Fantasy & Science Fiction Nov/Dec 2021 (Whole #758)
I've been an avid science-fiction fan from childhood. Through the eighties into the early nineties, I subscribed to IASFM. Some truly great stuff was published in that mag, particularly when Gardner Dozois was editor. I became acquainted with some of my favorite authors through that magazine and got caught up in the excitement generated by the Cyberpunk movement, which was prominently represented in its pages.
Around 1994, I dropped my subscription, and fell out of touch with new and upcoming SF writers. Still followed my favorites from the eighties but, besides John Scalzi, really didn't become acquainted with any new SF writers.
About ten years ago, I decided to try to discover some of the new talent, since some of my favorites (e.g., Bruce Sterling) weren't publishing much anymore. So I took a six-month subscription to IASFM in an attempt to educate myself. Good lord, in those six issues I enjoyed the grand total of ONE story! The rest, just dross, pure dross.
Fast forward to start of the Covid pandemic when I decided to have another go. Maybe I Googled "Best SF Magazine" or something, I don't recall. But I ended up taking a one-year, six issue subscription to the venerable Magazine of Fantasy & Science Fiction. Wow -- great writing, great stories -- exactly what I was looking for! I would have renewed my subscription, but editor C. C. Finlay was ending his term. I decided to give new editor Sheree Renee Thomas sometime to get her feet wet before renewing.
Just short of one year into Thomas' tenure, I picked this issue up at the newsstand; $10 for 258 pages. It's a mixed bag and doesn't reach the high quality of the end of Finlay's term. Don't know how much is due to editorial decision, since a good number of stories were probably already in the pipeline. Or maybe it's just the general availability of good stories. I'm going to try something else (preferably with more Science Fiction, as opposed to Fantasy) before committing to a subscription.
A couple of standouts in this issue. Megan Lindholm's "A Dime", an excellent, affecting Christmas tale, as a woman attempts to connect with those loved and lost as the Holiday Season approaches. Also, Eleanor Arnason's "Laki", another excellent tale, as Icelandic legends come to life during an historic 18th century volcanic outbreak, as recorded as in a journal of the narrator's five times great-grandma when she was a child.
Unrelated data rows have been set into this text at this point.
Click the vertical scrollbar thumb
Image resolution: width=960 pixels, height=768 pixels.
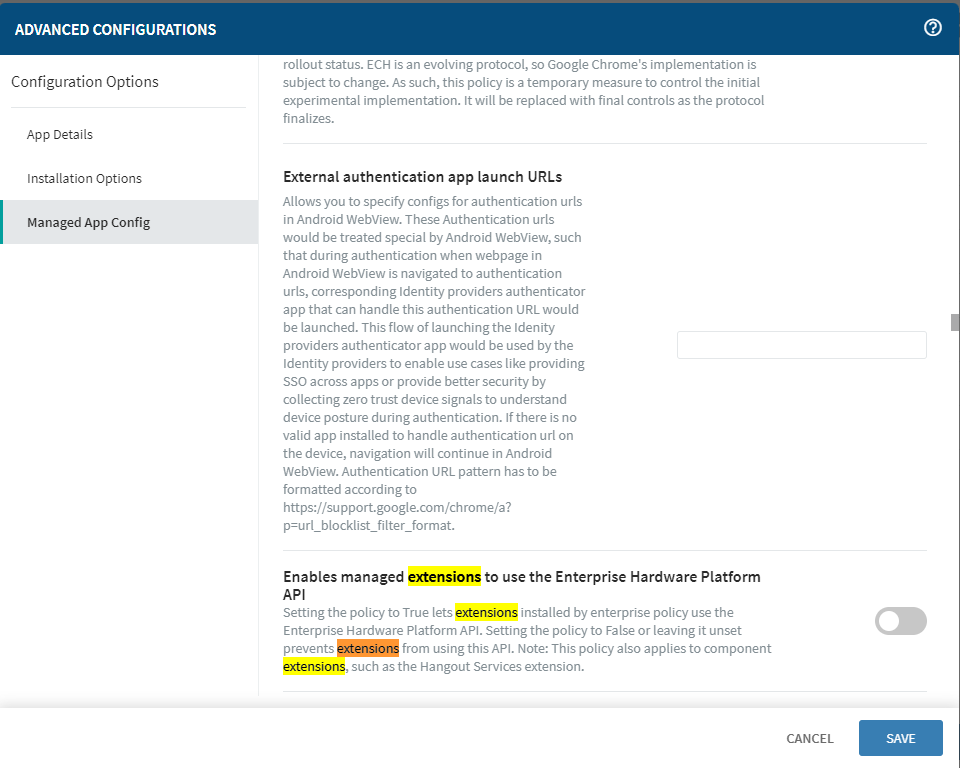955,322
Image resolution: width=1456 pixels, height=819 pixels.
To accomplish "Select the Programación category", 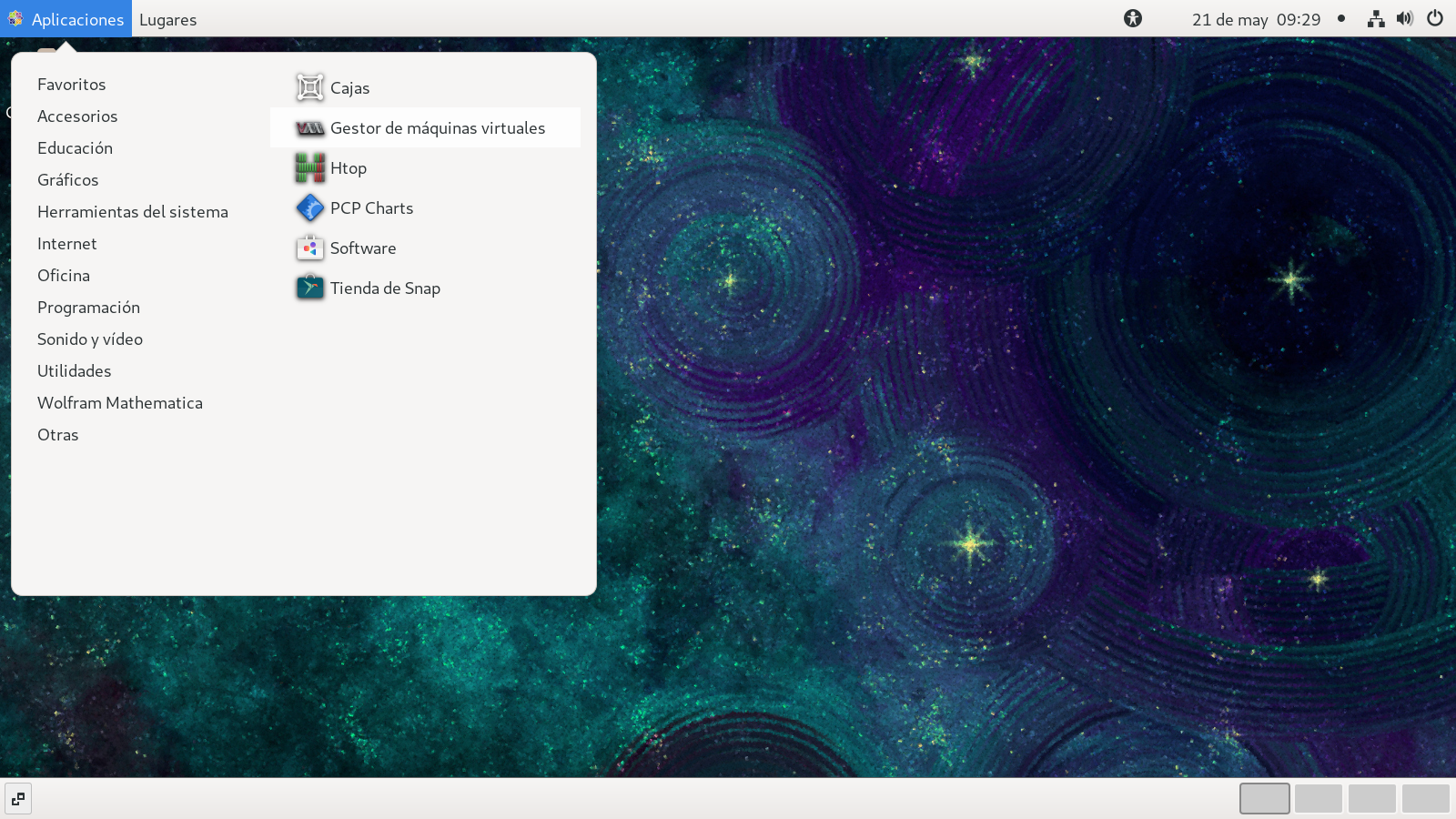I will [x=88, y=308].
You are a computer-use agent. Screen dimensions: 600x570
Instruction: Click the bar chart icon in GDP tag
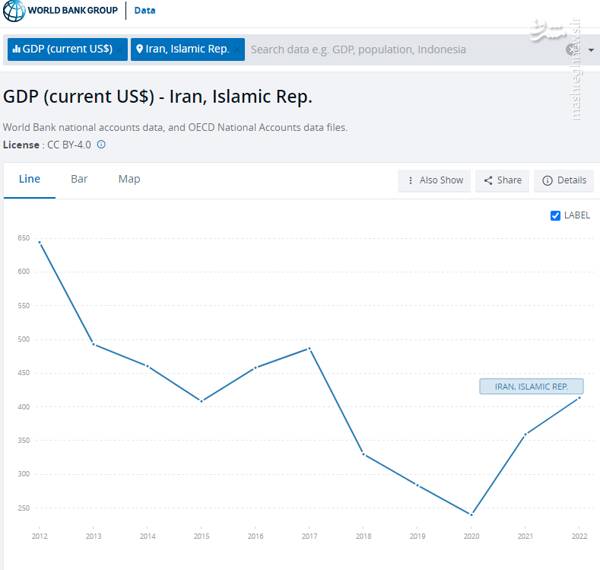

"Broad Dutty Water: A Sunken Story", by Nalo Hopkinson, is a very good neo-Cyberpunk tale that could have been published in 1985. Just misses a top ranking for invoking global warming, the catastrophe du jour, as a main plot point. How are we able to worry about global warming when all those other historical catastrophes that SF warned us about (overpopulation, nuclear armageddon, environmental collapse) have already ended humanity's tenure on planet Earth, several times over?
Two good stories: "Castellia", by Graham Edwards, a whimsical tale of witch and a traveling castle. "Lajos and His Bees", by Russian author K. A. Teryna, a tale disguised as an old folk legend about a wild boy who lives in the woods with his friends, the titular bees.
The rest of the stories don't pass the bar of mediocrity. "A Vast Silence", by T. R. Napper, a rousing SF tale Mad Maxing across the Nullarbor Plain, would have risen above mediocre but for its closing line.
And the Cartoons still suck. Even when judged by the abysmal level of Fannish humor, they're just not funny.